Note: In both cases the Argus application terminates with a segmentation fault.

The backtrace of the offending thread is as follows (same for both):

#0  0x0000007fb715d028 in nvcamerautils::Mutex::lock(char const*, unsigned int) const ()
   from /usr/lib/libnvcamerautils.so
#1  0x0000007fb71f6b74 in ?? () from /usr/lib/libnvscf.so
#2  0x0000007fb720bea4 in ?? () from /usr/lib/libnvscf.so
#3  0x0000007fb720c690 in ?? () from /usr/lib/libnvscf.so
#4  0x0000007fb721e580 in ?? () from /usr/lib/libnvscf.so
#5  0x0000007fb721ef38 in ?? () from /usr/lib/libnvscf.so
#6  0x0000007fb725a5d4 in ?? () from /usr/lib/libnvscf.so
#7  0x0000007fb72bc2d8 in ?? () from /usr/lib/libnvscf.so
#8  0x0000007fb728e7c8 in ?? () from /usr/lib/libnvscf.so
#9  0x0000007fb711a628 in ?? () from /usr/lib/libnvos.so
#10 0x0000007fb7e7d394 in ?? () from /lib/libpthread.so.0
#11 0x0000007fb7c2917c in ?? () from /lib/libc.so.6

Why need reset during streaming.
That could be expect error while unexpect streaming failed.

We have a requirement to be able to handle those kinds of resets.

An error is certainly expected (even desired), but it must be possible to handle the error by restarting the capture session. An application crash by a segmentation fault is unacceptable.

Have reference to userAutoExposure in Argus sample to implement the EVENT_TYPE_ERROR

I am able to catch the error through the event queue mechanism as you suggest. The problem is (as pointed out above), that there is no way that I know of to react to the error, and avoid an application crash.

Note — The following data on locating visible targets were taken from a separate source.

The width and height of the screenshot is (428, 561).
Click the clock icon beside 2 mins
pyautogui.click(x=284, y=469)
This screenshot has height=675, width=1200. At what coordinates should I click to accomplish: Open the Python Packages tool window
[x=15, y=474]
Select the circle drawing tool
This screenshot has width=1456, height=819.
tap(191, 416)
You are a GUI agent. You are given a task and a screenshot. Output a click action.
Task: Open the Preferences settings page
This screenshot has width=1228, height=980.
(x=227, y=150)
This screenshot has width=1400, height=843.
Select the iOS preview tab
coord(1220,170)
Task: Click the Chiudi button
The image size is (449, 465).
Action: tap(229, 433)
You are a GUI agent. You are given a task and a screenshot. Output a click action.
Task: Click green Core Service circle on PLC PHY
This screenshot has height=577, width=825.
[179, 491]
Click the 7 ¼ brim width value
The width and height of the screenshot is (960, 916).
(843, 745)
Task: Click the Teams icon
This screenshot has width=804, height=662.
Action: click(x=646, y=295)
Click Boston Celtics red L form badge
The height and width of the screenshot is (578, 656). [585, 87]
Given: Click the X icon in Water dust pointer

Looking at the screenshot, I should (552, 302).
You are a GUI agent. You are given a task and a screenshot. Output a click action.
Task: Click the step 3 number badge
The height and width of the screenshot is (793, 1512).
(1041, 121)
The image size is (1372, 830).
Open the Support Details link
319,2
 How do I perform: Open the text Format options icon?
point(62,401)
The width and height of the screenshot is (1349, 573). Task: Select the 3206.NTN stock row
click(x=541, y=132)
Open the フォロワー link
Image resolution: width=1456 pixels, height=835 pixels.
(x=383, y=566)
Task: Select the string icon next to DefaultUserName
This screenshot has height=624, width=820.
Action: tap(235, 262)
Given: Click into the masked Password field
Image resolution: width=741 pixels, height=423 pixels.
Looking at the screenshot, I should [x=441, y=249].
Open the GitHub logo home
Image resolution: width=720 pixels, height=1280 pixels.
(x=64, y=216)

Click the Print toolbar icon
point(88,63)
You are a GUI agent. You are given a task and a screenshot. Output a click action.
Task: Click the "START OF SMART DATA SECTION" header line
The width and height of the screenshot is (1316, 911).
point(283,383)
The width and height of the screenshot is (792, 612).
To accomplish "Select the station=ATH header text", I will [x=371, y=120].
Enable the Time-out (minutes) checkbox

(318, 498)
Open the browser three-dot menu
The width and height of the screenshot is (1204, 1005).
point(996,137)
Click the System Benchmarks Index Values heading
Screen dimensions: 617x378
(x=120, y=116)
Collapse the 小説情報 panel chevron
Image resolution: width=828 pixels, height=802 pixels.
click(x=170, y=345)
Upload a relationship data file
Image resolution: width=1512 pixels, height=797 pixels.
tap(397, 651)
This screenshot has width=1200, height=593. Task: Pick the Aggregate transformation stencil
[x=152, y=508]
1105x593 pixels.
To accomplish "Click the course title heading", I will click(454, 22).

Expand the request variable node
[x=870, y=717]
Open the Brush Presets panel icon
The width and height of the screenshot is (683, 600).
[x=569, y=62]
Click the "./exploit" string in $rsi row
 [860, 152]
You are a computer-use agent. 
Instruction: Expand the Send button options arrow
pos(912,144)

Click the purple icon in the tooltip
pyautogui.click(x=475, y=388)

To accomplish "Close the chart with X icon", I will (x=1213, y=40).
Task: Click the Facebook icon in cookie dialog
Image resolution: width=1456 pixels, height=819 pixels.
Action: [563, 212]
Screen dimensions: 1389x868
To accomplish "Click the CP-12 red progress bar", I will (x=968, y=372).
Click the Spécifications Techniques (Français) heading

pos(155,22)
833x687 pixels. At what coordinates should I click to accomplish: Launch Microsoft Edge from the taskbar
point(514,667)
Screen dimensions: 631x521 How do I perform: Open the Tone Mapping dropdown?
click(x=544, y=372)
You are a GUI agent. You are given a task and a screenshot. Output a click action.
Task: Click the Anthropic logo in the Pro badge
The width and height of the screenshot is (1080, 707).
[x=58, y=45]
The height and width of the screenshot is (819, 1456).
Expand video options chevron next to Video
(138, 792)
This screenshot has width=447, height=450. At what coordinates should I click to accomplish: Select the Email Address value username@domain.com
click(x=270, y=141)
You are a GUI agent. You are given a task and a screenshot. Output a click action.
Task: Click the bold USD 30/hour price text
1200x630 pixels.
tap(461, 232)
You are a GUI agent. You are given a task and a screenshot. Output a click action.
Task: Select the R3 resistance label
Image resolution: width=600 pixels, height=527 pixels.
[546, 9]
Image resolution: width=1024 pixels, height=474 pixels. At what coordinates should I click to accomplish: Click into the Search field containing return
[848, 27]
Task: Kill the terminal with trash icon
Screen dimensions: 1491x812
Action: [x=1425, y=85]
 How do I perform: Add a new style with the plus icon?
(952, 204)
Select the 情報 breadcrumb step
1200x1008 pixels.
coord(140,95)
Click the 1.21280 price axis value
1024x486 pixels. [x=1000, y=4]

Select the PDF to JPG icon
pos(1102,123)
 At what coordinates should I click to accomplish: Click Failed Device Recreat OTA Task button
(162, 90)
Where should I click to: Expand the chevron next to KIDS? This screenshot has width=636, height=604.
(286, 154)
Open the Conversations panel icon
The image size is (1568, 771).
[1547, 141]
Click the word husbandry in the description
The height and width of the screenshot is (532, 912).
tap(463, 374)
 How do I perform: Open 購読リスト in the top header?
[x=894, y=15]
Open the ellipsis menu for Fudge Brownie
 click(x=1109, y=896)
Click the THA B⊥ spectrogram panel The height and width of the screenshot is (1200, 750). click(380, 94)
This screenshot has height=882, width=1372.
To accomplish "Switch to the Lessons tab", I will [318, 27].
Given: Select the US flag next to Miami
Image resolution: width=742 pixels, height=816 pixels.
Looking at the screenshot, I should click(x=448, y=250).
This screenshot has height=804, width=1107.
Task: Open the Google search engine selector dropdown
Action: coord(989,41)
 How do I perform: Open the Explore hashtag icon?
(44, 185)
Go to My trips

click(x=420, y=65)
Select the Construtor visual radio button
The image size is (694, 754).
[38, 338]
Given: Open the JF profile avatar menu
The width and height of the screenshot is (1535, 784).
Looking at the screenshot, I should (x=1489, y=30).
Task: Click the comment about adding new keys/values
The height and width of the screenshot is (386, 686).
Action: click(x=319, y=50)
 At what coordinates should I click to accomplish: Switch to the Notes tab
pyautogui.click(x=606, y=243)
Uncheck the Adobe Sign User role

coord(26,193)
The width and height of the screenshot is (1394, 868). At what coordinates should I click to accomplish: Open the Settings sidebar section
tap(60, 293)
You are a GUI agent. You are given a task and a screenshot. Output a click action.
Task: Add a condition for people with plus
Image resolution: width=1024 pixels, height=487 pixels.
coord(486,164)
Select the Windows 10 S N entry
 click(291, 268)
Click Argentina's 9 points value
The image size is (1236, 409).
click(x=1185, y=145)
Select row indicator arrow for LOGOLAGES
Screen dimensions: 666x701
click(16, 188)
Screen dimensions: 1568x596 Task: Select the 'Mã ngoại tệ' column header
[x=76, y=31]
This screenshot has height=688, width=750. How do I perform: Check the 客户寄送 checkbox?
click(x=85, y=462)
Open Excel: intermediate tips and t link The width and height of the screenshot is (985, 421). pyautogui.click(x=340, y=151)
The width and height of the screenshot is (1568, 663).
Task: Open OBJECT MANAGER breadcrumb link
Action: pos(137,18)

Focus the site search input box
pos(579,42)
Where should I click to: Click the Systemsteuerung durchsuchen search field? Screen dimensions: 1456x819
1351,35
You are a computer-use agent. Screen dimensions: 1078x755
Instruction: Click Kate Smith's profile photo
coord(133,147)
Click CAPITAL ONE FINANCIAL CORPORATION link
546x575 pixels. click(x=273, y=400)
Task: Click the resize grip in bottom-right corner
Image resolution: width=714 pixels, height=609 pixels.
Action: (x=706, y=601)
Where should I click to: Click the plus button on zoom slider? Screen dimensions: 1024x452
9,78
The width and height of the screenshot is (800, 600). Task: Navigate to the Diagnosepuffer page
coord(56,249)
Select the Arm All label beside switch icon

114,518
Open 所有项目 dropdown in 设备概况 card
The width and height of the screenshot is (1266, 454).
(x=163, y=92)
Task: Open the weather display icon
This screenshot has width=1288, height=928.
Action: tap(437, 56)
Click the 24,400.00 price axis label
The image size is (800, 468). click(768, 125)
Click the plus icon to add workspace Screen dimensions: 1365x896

For current the APP just need terminal itself while catch the error.

Hmm, not sure what you mean. Our application is already automatically restarted after it crashes.

We have to avoid crashing our application, because a crash resets any TCP connections that the application maintains, which is a big issue for us.

I would suggest to upgrade to latest release due to have some recovery improve for this version.

This topic was automatically closed 14 days after the last reply. New replies are no longer allowed.